[Item coordinate data]
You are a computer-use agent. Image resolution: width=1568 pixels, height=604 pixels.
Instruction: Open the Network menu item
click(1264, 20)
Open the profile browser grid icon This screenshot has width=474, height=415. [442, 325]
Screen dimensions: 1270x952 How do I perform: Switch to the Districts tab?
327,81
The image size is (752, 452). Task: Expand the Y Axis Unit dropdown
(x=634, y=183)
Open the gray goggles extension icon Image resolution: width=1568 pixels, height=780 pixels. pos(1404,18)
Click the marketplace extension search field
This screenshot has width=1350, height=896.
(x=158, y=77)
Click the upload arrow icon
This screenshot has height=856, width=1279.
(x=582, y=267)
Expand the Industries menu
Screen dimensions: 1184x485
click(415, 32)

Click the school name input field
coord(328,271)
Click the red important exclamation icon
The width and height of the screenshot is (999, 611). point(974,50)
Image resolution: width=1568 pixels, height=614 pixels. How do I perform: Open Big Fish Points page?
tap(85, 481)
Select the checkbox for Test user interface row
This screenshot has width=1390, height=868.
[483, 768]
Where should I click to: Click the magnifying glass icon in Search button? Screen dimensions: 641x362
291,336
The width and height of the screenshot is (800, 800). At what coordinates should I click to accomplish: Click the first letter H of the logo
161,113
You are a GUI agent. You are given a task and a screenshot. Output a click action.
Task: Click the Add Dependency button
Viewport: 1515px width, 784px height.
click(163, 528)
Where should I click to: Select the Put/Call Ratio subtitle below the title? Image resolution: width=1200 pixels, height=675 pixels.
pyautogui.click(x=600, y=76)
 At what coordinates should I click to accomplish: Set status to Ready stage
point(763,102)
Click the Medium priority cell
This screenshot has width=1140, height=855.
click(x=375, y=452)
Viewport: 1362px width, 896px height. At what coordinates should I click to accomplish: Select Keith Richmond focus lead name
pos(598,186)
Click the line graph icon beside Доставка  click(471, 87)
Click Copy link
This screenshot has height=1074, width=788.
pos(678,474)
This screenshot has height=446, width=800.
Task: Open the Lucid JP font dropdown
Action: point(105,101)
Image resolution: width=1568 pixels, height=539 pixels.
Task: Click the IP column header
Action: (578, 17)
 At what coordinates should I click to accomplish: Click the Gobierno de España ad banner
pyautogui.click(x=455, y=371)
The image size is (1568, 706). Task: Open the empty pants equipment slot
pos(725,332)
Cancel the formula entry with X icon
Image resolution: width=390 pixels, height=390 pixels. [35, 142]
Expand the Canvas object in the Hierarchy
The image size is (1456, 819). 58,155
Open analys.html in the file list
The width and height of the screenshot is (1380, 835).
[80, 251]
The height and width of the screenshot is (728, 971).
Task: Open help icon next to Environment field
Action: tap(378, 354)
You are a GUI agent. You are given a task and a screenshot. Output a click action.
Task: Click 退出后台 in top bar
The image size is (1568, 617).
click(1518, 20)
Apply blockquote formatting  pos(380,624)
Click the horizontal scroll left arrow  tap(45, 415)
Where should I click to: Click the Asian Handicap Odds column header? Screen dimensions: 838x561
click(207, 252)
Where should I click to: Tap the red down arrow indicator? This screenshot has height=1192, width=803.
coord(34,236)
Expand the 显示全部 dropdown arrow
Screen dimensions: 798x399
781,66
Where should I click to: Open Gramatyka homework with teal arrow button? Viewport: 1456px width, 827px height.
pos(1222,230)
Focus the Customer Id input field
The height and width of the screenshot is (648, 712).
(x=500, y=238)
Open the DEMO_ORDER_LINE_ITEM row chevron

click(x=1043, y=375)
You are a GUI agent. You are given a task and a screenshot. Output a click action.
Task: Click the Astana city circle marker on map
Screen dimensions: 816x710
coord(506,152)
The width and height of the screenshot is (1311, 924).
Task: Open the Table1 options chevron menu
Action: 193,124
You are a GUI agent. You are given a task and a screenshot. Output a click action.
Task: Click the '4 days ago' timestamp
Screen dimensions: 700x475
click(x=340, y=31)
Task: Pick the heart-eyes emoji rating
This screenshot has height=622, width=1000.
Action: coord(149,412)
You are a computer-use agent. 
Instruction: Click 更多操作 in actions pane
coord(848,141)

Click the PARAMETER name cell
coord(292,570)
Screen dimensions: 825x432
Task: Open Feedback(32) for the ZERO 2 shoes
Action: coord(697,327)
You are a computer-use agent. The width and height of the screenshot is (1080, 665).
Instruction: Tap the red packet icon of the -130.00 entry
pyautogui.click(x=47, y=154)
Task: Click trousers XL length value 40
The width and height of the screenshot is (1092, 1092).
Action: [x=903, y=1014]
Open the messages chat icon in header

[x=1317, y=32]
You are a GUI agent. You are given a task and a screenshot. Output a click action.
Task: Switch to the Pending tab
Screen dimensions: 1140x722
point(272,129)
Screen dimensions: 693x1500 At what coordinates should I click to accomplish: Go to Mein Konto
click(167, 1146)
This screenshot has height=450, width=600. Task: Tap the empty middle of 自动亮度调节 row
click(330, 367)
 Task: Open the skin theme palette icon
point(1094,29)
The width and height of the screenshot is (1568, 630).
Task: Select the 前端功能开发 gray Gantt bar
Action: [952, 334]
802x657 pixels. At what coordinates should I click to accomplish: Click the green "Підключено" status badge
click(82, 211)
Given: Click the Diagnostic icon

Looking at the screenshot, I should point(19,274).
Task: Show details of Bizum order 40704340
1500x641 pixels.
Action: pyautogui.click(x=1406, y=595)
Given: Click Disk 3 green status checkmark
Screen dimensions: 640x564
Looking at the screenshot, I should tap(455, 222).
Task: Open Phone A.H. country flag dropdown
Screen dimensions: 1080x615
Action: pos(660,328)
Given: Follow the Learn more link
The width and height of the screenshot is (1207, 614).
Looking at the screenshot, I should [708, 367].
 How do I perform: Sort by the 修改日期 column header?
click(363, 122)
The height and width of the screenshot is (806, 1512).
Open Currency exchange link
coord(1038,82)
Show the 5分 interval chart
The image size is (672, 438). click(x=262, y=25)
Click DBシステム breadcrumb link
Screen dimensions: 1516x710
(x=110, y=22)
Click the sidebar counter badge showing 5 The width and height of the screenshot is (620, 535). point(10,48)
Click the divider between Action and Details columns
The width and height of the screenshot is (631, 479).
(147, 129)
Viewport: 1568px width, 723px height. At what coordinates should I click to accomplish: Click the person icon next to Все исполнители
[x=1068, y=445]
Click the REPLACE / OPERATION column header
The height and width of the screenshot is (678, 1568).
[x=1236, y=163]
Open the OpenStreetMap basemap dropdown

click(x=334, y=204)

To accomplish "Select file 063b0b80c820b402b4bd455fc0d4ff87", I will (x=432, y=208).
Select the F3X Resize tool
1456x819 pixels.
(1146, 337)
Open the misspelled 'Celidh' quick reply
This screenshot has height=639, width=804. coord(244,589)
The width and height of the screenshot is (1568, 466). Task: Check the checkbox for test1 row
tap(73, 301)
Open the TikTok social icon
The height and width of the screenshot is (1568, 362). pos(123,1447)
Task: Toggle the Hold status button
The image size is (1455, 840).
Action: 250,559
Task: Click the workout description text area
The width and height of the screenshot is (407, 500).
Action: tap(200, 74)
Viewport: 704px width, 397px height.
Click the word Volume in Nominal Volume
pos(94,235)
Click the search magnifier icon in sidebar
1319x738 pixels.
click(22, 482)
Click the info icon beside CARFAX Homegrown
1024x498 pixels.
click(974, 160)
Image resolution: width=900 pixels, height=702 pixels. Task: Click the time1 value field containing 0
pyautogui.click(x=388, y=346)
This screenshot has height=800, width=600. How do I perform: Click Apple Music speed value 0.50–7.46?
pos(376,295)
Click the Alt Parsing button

Challenge
Which lines of the data above contain the word "pixels"? Show each such line in full, counting only matches with the same case.

Exercise solution
You are a computer-use agent. Image resolution: width=1568 pixels, height=604 pixels.
Open the gray goggles extension icon Image resolution: width=1568 pixels, height=780 pixels. pos(1404,18)
Image resolution: width=1568 pixels, height=614 pixels. How do I perform: Open Big Fish Points page?
Where should I click to: Select the Put/Call Ratio subtitle below the title? Image resolution: width=1200 pixels, height=675 pixels.
Image resolution: width=1568 pixels, height=539 pixels.
Image resolution: width=390 pixels, height=390 pixels. [35, 142]
802x657 pixels. At what coordinates should I click to accomplish: Click the green "Підключено" status badge
1500x641 pixels.
1456x819 pixels.
1319x738 pixels.
1024x498 pixels.
Image resolution: width=900 pixels, height=702 pixels. Task: Click the time1 value field containing 0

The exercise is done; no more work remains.